Source data:
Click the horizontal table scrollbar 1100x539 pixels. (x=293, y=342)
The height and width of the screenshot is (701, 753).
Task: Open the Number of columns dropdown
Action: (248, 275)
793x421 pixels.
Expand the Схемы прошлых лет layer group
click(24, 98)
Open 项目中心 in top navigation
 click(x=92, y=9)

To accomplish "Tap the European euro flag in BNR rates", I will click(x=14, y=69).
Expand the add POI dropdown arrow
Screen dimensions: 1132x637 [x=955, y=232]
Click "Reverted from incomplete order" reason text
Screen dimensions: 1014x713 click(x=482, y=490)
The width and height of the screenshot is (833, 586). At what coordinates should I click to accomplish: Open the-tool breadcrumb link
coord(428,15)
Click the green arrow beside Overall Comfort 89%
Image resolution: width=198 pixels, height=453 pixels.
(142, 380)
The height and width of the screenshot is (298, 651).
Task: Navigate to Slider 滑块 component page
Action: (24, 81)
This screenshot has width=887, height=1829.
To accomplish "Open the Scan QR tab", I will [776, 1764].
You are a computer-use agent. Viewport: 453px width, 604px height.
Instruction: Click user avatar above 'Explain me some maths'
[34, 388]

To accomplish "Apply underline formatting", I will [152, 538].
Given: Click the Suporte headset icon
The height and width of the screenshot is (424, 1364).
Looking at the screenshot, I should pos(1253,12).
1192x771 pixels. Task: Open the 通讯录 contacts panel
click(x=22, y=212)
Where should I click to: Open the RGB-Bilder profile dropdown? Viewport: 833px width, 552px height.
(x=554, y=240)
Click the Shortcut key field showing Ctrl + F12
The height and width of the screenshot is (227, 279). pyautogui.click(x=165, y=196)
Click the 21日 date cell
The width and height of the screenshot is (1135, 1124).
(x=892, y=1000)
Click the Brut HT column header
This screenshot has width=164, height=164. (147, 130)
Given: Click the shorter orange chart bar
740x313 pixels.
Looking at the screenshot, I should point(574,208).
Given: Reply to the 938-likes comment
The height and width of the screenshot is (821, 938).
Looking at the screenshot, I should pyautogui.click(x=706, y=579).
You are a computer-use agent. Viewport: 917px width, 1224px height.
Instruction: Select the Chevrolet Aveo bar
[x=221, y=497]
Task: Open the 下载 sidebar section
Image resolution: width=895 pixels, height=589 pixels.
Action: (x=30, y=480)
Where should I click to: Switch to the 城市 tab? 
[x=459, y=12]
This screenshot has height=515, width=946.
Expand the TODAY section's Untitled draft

Exercise:
Repeat back the data above, exact to the last character.

Exercise result:
Click the horizontal table scrollbar 1100x539 pixels. (x=293, y=342)
The height and width of the screenshot is (701, 753).
Task: Open the Number of columns dropdown
Action: (248, 275)
793x421 pixels.
Expand the Схемы прошлых лет layer group
click(24, 98)
Open 项目中心 in top navigation
 click(x=92, y=9)

To accomplish "Tap the European euro flag in BNR rates", I will click(x=14, y=69).
Expand the add POI dropdown arrow
Screen dimensions: 1132x637 [x=955, y=232]
Click "Reverted from incomplete order" reason text
Screen dimensions: 1014x713 click(x=482, y=490)
The width and height of the screenshot is (833, 586). At what coordinates should I click to accomplish: Open the-tool breadcrumb link
coord(428,15)
Click the green arrow beside Overall Comfort 89%
Image resolution: width=198 pixels, height=453 pixels.
(142, 380)
The height and width of the screenshot is (298, 651).
Task: Navigate to Slider 滑块 component page
Action: (24, 81)
This screenshot has width=887, height=1829.
To accomplish "Open the Scan QR tab", I will [776, 1764].
You are a computer-use agent. Viewport: 453px width, 604px height.
Instruction: Click user avatar above 'Explain me some maths'
[34, 388]

To accomplish "Apply underline formatting", I will [152, 538].
Given: Click the Suporte headset icon
The height and width of the screenshot is (424, 1364).
Looking at the screenshot, I should pos(1253,12).
1192x771 pixels. Task: Open the 通讯录 contacts panel
click(x=22, y=212)
Where should I click to: Open the RGB-Bilder profile dropdown? Viewport: 833px width, 552px height.
(x=554, y=240)
Click the Shortcut key field showing Ctrl + F12
The height and width of the screenshot is (227, 279). pyautogui.click(x=165, y=196)
Click the 21日 date cell
The width and height of the screenshot is (1135, 1124).
(x=892, y=1000)
Click the Brut HT column header
This screenshot has width=164, height=164. (147, 130)
Given: Click the shorter orange chart bar
740x313 pixels.
Looking at the screenshot, I should point(574,208).
Given: Reply to the 938-likes comment
The height and width of the screenshot is (821, 938).
Looking at the screenshot, I should pyautogui.click(x=706, y=579).
You are a computer-use agent. Viewport: 917px width, 1224px height.
Instruction: Select the Chevrolet Aveo bar
[x=221, y=497]
Task: Open the 下载 sidebar section
Image resolution: width=895 pixels, height=589 pixels.
Action: (x=30, y=480)
Where should I click to: Switch to the 城市 tab? 
[x=459, y=12]
This screenshot has height=515, width=946.
Expand the TODAY section's Untitled draft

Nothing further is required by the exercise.